Red Planet Day: A Brief History of Martian-Earthling Relations

Our nearest celestial neighbour has been sparking our Earthling imagination for centuries. We take a look at some of the most recent events on Earth that are related to Mars.

30 October 1938. Sunday evening. At 8pm Americans had just finished their dinner and were settling in for a bit of relaxation. Some were knitting, others were reading. Most were listening to the radio – the most popular medium of the time.

On CBS radio – the same station that later launched the famous and original shock-jock Howard Stern, and is today the most popular station in the US for listening to baseball games – many listeners tuned in to hear a weather report about some activity over Nova Scotia resulting in rain, after which there was some light music, when suddenly…

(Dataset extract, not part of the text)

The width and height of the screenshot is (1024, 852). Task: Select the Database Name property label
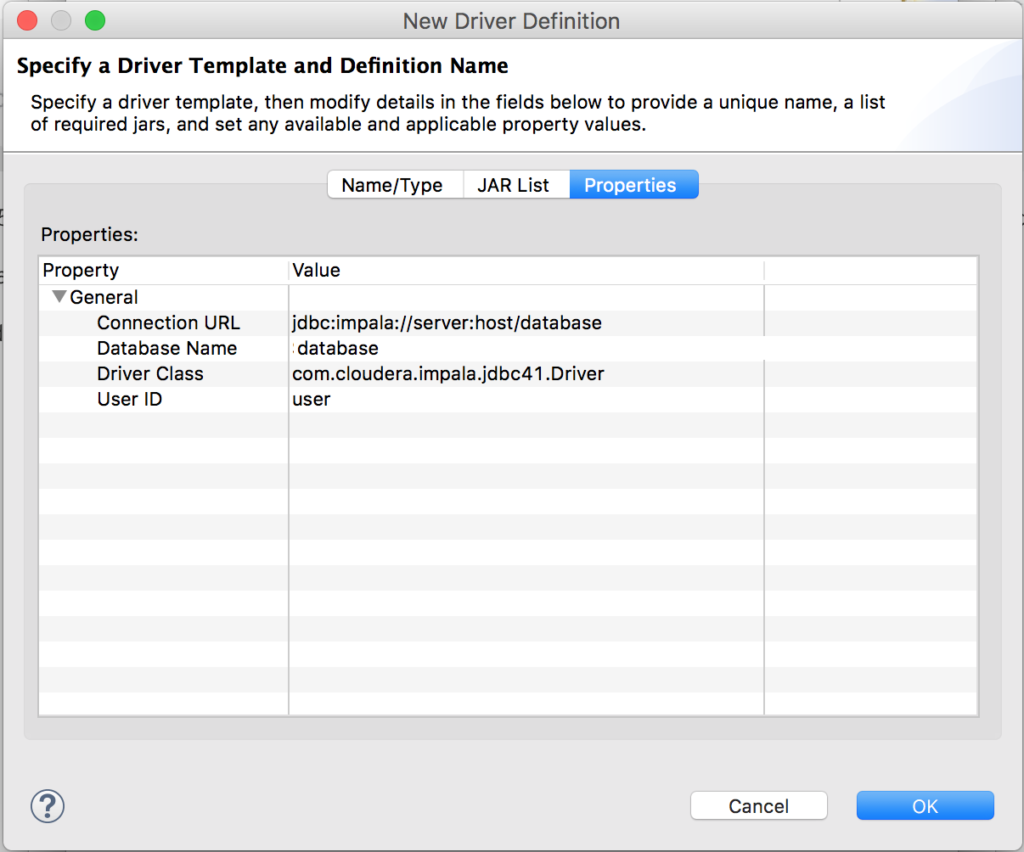(167, 349)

“Ladies and gentlemen, we interrupt our program of dance music to bring you a special bulletin from the Intercontinental Radio News. At twenty minutes before eight, central time, Professor Farrell of the Mount Jennings Observatory, Chicago, Illinois, reports observing several explosions of incandescent gas, occurring at regular intervals on the planet Mars…”

For the next 50 minutes, via a series of live broadcasts, official reports and interviews with witnesses, the radio station described strange cylinders landing on earth that opened to reveal slavering, tentacled creatures and machines that proceeded to zap onlookers and military forces with jets of flame… an alien invasion.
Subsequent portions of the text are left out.